I need to show that if
$\omega=xydx+3dy-yzdz$
$\nu=xdx-yz^2dy+2xdz$
then $d(\omega\land\nu)=(d\omega)\land\nu-\omega\land(d\nu)$
I really do not understand how this differential operators work. I would be thankful of someone helped me with this
Thanks in advance!
On the left hand side:
$\omega\land\nu=-xy^2z^2dx\land dy + 2x^2y dx \land dz + 3x dy \land dx + 6x dy \land dz - xyz dz \land dx + y^2z^3 dz \land dy $
$ =-xy^2z^2dx\land dy + 2x^2y dx \land dz - 3x dx \land dy + 6x dy \land dz + xyz dx \land dz - y^2z^3 dy \land dz $
$ =(-xy^2z^2-3x)dx\land dy + (2x^2y+ xyz) dx \land dz + (6x- y^2z^3) dy \land dz $
$d(\omega\land\nu)=-2xy^2z dz \land dx \land dy + (2x^2+ xz) dy \land dx \land dz + 6 dx \land dy \land dz $
$ = (-2x^2 -2xy^2z -xz +6) dx \land dy \land dz $
On the right hand side:
$d\omega = x dy \land dx - z dy \land dz $
$d\nu = - 2yz dz \land dy + 2 dx \land dz $
$d\omega \land \nu = -2x^2 dx \land dy \land dx - xz dy \land dz \land dx $
$\omega \land d\nu = 2xy^2z dx \land dy \land dz + 6 dy \land dx \land dz $
$d\omega \land \nu - \omega \land d\nu = (-2xy^2z-2x^2) dx \land dy \land dz + (-6+xz) dy \land dx \land dz $
$ = (-2x^2 -2xy^2z -xz +6) dx \land dy \land dz $

→ Dataset
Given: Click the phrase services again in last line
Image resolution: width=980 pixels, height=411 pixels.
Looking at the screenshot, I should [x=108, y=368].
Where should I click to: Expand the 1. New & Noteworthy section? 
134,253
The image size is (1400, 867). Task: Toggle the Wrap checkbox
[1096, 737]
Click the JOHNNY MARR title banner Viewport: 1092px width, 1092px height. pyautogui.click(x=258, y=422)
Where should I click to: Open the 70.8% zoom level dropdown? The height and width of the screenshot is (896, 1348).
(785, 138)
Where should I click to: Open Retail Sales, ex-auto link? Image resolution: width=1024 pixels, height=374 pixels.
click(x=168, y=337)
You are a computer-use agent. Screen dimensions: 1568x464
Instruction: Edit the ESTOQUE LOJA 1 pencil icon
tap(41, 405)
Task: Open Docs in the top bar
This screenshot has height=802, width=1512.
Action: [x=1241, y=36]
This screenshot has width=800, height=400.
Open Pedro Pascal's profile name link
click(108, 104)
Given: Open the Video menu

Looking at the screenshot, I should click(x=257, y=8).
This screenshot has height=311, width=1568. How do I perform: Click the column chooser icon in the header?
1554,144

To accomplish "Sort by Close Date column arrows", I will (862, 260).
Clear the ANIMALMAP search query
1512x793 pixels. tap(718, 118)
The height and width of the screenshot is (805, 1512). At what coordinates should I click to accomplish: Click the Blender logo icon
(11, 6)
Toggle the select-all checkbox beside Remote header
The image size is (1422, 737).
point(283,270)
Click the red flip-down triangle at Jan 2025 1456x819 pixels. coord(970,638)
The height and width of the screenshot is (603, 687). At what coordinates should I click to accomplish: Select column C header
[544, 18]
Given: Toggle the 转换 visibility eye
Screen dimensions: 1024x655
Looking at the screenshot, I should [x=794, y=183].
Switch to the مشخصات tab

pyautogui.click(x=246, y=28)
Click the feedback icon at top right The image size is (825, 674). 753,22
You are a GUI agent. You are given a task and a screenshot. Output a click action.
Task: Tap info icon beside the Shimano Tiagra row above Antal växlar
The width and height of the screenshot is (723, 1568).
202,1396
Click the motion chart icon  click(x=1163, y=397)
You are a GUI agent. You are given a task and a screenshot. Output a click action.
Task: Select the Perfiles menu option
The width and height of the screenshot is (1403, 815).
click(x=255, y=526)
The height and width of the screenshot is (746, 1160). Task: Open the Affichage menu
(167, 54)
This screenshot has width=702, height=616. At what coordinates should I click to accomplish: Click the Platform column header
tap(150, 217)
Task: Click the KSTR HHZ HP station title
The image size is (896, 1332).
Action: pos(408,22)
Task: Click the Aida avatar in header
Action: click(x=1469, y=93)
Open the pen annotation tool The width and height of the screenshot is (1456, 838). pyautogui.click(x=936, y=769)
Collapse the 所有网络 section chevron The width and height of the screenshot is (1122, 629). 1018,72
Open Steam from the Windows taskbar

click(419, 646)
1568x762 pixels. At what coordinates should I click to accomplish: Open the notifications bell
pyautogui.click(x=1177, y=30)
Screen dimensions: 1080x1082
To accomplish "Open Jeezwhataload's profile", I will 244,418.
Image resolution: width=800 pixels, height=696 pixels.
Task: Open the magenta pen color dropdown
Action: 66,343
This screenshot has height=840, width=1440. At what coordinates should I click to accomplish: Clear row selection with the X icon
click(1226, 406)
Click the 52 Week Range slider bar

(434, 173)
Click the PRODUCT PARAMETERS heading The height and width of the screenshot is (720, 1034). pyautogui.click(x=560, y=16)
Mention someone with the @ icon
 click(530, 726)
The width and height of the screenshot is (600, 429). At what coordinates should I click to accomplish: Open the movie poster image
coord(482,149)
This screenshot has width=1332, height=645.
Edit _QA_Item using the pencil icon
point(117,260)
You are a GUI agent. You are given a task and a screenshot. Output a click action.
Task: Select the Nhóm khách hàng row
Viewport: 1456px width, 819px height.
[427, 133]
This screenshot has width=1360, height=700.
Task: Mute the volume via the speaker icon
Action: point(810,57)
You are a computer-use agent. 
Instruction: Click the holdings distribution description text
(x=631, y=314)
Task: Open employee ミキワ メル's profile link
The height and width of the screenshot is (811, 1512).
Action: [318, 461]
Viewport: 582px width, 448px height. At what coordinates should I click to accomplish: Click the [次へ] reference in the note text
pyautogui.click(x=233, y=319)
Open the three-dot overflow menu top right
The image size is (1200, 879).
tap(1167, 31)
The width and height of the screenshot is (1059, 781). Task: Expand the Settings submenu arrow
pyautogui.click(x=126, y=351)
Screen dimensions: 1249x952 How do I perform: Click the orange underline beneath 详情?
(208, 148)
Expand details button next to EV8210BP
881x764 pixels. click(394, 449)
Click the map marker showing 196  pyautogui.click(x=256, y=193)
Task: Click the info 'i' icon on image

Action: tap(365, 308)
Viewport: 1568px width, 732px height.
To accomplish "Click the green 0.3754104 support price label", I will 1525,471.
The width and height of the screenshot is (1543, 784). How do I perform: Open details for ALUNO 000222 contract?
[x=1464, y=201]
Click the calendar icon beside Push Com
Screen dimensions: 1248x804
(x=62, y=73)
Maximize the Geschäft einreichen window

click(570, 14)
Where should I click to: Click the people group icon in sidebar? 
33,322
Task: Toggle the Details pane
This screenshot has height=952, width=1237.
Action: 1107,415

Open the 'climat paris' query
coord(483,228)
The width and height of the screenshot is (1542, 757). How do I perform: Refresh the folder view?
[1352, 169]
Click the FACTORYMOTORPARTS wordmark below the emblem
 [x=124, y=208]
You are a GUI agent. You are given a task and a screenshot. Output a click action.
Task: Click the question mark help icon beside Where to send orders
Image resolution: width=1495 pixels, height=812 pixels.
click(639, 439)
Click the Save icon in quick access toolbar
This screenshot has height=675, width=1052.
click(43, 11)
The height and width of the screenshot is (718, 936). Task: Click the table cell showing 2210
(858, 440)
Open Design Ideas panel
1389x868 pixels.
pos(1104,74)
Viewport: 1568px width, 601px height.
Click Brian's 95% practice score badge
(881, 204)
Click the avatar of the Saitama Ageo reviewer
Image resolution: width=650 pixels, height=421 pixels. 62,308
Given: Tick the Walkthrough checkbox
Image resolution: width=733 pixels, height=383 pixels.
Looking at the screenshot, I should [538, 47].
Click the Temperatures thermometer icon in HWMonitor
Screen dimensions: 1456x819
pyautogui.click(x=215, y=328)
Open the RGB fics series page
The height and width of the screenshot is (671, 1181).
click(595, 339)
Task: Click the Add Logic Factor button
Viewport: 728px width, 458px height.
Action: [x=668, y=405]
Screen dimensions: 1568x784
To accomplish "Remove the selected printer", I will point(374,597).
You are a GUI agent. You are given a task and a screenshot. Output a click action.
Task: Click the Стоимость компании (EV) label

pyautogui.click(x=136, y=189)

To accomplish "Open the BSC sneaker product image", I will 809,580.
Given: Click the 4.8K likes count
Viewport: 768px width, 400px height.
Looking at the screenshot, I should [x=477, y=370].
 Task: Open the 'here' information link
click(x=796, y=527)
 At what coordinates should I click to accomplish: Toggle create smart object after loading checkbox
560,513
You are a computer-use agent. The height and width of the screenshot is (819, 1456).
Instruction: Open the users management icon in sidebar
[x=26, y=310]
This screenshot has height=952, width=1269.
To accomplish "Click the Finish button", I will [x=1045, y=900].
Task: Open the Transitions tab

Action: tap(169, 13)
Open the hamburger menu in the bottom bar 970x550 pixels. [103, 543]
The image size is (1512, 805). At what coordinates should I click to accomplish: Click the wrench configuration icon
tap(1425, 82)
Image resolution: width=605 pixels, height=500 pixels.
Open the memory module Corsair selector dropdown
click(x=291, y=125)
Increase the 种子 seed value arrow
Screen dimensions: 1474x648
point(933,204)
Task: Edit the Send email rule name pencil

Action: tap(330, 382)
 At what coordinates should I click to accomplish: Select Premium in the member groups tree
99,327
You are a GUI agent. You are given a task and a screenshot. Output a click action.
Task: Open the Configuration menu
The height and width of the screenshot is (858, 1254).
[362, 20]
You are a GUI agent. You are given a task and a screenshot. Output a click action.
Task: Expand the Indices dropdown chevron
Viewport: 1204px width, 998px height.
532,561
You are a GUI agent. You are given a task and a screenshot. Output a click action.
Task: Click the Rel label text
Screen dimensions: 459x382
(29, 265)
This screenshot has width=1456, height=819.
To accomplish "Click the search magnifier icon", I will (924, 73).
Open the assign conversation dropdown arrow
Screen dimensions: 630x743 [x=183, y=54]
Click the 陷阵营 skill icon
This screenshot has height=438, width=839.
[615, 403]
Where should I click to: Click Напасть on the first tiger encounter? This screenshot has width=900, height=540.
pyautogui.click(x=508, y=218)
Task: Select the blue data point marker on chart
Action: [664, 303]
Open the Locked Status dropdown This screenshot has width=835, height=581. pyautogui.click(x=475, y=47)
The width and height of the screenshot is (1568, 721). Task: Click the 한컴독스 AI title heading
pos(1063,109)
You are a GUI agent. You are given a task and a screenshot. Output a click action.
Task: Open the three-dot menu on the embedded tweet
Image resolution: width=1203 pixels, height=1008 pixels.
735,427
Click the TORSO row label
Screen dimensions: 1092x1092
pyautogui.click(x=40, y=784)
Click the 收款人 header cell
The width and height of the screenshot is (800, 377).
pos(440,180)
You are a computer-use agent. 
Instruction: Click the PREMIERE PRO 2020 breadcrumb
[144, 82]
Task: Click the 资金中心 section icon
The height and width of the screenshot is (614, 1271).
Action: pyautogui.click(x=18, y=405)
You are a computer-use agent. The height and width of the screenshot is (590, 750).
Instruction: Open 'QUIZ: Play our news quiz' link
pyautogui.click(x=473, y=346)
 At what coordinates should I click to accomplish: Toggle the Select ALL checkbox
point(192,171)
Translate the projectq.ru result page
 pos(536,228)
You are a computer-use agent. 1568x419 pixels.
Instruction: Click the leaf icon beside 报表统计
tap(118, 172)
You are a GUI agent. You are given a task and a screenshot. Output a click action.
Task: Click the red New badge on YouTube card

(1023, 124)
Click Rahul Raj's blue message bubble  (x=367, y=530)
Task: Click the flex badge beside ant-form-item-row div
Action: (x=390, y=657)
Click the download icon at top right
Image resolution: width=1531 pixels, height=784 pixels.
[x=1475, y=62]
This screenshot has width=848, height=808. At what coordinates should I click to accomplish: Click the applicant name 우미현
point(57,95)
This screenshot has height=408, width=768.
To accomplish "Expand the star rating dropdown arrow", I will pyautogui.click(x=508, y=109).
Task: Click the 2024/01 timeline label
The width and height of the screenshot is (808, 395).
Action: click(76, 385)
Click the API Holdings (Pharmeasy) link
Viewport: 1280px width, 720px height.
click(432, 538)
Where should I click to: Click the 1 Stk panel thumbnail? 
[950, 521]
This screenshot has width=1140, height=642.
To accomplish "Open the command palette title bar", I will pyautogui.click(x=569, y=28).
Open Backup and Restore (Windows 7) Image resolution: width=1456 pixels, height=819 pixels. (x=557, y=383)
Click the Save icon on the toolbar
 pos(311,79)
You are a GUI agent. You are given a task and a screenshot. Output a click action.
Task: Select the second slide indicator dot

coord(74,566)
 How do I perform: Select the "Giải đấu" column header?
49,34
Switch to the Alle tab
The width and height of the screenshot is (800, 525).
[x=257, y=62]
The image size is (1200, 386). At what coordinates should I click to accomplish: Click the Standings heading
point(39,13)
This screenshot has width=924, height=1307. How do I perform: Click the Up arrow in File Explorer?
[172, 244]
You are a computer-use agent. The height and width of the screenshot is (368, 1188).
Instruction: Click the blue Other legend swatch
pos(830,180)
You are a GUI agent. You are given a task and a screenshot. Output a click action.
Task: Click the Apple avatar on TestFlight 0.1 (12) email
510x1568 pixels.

→ The exercise
In the differential forms thread:
1. How is ν defined?
2. What does dω equal in the right-hand side working?
3. What final expression is given for d(ω∧ν) on the left-hand side?
Answer from the differential forms thread alone, without drawing on the records.

→ Result
1. ν = x dx − yz² dy + 2x dz
2. dω = x dy∧dx − z dy∧dz
3. (−2x² − 2xy²z − xz + 6) dx∧dy∧dz